Records START

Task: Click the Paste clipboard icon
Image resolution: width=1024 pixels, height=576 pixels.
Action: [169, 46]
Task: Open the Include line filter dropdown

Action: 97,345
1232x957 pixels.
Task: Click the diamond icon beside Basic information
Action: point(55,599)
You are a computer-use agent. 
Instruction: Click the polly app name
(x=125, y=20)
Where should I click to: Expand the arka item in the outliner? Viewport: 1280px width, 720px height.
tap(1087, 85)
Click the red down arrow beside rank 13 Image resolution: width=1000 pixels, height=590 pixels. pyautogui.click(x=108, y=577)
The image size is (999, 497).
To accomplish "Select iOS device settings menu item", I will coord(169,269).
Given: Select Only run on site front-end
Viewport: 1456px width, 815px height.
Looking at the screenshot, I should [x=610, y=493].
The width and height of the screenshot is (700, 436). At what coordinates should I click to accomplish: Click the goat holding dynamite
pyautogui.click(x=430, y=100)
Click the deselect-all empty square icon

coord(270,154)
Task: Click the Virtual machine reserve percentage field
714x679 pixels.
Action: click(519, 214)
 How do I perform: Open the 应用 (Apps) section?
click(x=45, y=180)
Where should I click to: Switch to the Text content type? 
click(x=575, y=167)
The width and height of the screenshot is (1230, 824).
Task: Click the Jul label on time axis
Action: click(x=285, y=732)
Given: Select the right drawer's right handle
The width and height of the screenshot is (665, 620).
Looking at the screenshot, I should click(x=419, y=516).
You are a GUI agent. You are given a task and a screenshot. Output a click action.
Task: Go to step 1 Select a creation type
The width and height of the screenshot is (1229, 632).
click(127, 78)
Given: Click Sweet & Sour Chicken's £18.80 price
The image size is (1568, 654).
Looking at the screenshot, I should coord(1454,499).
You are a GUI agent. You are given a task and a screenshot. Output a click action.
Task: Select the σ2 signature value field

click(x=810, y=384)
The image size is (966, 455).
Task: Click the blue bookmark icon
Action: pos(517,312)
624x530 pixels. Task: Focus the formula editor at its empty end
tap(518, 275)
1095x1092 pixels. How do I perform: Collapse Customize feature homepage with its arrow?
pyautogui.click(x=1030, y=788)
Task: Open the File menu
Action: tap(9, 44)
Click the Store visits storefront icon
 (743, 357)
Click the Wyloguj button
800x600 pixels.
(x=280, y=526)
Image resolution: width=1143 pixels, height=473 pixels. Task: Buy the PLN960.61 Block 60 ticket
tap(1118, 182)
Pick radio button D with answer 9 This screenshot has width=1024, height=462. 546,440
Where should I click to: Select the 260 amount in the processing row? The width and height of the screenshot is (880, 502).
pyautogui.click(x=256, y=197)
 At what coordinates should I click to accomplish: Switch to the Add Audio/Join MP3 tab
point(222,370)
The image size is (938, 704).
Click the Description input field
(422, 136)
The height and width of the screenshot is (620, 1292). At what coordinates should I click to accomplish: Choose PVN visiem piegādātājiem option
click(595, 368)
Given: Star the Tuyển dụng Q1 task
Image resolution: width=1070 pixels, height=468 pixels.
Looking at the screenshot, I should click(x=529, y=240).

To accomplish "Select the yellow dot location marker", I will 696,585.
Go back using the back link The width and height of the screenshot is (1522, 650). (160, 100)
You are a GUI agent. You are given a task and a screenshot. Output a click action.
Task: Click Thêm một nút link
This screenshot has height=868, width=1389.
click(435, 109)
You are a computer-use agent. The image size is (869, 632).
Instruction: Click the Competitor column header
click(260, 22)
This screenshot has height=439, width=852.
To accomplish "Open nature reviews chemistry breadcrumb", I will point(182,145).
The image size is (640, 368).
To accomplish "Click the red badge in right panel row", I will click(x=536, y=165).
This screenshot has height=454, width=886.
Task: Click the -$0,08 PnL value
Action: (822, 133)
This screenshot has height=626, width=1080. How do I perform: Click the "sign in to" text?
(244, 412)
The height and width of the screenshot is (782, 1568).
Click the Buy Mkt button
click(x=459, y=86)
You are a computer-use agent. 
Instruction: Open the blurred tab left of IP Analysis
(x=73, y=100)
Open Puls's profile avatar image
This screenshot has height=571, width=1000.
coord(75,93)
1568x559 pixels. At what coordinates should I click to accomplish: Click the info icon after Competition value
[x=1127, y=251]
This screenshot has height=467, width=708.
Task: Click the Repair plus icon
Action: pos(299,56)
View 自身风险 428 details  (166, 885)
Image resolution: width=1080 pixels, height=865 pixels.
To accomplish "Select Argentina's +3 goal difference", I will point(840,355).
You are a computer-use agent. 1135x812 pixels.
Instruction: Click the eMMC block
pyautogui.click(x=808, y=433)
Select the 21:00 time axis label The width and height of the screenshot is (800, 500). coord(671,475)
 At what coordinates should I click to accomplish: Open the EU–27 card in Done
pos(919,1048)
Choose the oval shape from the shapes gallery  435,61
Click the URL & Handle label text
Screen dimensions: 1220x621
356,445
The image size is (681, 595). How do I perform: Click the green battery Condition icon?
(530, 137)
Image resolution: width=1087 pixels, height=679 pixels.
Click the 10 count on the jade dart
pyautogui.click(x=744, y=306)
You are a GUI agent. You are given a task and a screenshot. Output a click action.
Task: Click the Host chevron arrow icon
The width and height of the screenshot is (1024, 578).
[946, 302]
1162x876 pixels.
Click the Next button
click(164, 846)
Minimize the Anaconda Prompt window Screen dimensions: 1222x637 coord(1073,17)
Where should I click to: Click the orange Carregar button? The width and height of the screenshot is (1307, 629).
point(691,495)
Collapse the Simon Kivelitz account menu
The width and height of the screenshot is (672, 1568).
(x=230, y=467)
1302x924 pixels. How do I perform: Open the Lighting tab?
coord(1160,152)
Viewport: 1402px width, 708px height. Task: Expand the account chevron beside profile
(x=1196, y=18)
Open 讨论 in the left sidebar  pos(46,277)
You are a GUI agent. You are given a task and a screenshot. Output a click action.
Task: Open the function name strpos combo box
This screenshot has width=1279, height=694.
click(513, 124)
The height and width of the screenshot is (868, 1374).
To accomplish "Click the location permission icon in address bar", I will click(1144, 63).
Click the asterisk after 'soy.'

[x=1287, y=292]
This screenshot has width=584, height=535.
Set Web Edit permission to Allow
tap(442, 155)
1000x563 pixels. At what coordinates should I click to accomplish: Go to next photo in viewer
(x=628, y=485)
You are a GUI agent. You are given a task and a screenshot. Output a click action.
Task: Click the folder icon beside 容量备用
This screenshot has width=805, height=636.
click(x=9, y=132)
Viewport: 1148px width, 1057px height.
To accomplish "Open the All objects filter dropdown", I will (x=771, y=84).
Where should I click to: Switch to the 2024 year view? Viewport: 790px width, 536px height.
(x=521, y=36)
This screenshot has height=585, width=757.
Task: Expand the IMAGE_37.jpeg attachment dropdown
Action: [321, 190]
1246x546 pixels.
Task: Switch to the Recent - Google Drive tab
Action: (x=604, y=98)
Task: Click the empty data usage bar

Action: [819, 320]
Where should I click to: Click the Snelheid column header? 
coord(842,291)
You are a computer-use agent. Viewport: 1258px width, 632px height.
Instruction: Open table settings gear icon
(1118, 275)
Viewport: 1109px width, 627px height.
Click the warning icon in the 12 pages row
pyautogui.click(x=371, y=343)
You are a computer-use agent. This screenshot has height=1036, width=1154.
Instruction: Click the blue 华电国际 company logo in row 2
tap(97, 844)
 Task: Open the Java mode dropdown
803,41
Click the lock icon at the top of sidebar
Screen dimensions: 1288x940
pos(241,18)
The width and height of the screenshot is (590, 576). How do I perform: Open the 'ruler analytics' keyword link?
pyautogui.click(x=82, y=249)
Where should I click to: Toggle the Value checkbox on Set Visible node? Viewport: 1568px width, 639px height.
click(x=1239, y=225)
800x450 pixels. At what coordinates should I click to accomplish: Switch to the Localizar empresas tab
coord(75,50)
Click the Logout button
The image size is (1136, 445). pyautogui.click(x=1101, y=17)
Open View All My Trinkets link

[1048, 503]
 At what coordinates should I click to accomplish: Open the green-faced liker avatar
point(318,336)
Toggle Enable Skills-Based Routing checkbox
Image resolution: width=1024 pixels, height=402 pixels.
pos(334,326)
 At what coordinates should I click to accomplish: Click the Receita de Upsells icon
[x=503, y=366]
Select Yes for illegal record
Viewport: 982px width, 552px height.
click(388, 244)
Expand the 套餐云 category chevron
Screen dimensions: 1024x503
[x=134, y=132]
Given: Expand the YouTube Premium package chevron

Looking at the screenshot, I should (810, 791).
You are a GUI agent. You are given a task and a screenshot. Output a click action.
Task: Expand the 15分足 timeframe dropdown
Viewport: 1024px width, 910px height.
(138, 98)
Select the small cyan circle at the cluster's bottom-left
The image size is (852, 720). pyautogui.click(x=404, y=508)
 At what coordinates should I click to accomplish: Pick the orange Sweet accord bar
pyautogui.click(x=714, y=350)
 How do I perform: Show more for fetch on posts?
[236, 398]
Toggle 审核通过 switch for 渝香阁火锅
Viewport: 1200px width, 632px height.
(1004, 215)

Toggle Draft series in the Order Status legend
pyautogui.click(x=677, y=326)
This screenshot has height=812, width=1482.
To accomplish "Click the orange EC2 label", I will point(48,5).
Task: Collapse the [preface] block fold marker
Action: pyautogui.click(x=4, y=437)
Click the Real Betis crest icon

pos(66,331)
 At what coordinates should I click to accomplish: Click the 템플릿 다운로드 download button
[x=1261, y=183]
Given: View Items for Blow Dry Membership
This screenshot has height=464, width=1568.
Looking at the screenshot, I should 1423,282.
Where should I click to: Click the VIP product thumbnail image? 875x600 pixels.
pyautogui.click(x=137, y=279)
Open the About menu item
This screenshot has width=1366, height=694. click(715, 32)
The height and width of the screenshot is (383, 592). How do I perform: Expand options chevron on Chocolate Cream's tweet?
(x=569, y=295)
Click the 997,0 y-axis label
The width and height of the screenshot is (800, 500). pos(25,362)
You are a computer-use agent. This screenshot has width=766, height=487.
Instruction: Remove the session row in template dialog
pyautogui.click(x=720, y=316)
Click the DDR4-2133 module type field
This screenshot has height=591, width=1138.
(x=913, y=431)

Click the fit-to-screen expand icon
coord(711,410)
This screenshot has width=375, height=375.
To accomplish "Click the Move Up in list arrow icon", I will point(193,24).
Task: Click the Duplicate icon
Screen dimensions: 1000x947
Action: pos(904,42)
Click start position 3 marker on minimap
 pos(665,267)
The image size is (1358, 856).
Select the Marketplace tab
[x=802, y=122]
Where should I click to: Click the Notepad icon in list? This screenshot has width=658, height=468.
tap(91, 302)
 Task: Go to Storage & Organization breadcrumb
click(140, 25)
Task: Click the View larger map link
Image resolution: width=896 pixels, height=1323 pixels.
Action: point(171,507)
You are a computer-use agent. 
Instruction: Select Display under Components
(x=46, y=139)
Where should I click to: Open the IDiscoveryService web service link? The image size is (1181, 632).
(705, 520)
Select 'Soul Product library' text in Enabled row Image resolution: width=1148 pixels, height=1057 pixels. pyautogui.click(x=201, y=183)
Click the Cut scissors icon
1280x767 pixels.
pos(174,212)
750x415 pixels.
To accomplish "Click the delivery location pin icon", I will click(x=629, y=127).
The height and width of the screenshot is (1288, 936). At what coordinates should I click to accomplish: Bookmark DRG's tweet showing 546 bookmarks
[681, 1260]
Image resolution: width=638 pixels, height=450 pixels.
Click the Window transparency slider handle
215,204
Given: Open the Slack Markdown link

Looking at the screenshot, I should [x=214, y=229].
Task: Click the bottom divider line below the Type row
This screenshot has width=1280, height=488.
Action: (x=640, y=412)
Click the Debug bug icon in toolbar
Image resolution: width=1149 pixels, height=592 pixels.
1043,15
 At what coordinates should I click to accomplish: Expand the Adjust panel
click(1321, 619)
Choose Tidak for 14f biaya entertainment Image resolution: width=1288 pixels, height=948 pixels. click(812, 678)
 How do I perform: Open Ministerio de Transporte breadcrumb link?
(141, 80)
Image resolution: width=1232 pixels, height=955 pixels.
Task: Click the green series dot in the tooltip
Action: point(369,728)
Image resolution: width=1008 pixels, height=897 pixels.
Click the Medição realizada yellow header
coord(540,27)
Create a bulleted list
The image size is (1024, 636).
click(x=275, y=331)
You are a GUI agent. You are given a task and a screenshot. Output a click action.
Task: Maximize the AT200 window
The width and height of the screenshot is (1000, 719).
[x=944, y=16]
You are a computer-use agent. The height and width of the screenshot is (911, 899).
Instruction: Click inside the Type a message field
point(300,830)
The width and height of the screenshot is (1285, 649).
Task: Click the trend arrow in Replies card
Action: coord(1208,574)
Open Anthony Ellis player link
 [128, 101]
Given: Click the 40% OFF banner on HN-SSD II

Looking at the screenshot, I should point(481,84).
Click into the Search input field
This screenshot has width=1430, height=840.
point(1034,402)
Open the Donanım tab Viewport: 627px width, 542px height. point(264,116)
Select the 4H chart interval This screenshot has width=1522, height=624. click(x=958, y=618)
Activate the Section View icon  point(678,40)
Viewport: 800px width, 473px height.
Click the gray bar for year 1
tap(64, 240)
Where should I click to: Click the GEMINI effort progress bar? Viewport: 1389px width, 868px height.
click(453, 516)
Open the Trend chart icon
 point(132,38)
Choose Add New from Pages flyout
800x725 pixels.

Records END

Prompt: Whenever the string "computer" shows up in a line of the entries, copy that line.

Reply:
You are a computer-use agent. 
You are a computer-use agent. The image size is (869, 632).
You are a computer-use agent. 
You are a computer-use agent. 1135x812 pixels.
You are a computer-use agent. Viewport: 1258px width, 632px height.
You are a computer-use agent. This screenshot has height=1036, width=1154.
You are a computer-use agent. This screenshot has width=766, height=487.
You are a computer-use agent. 
You are a computer-use agent. The height and width of the screenshot is (911, 899).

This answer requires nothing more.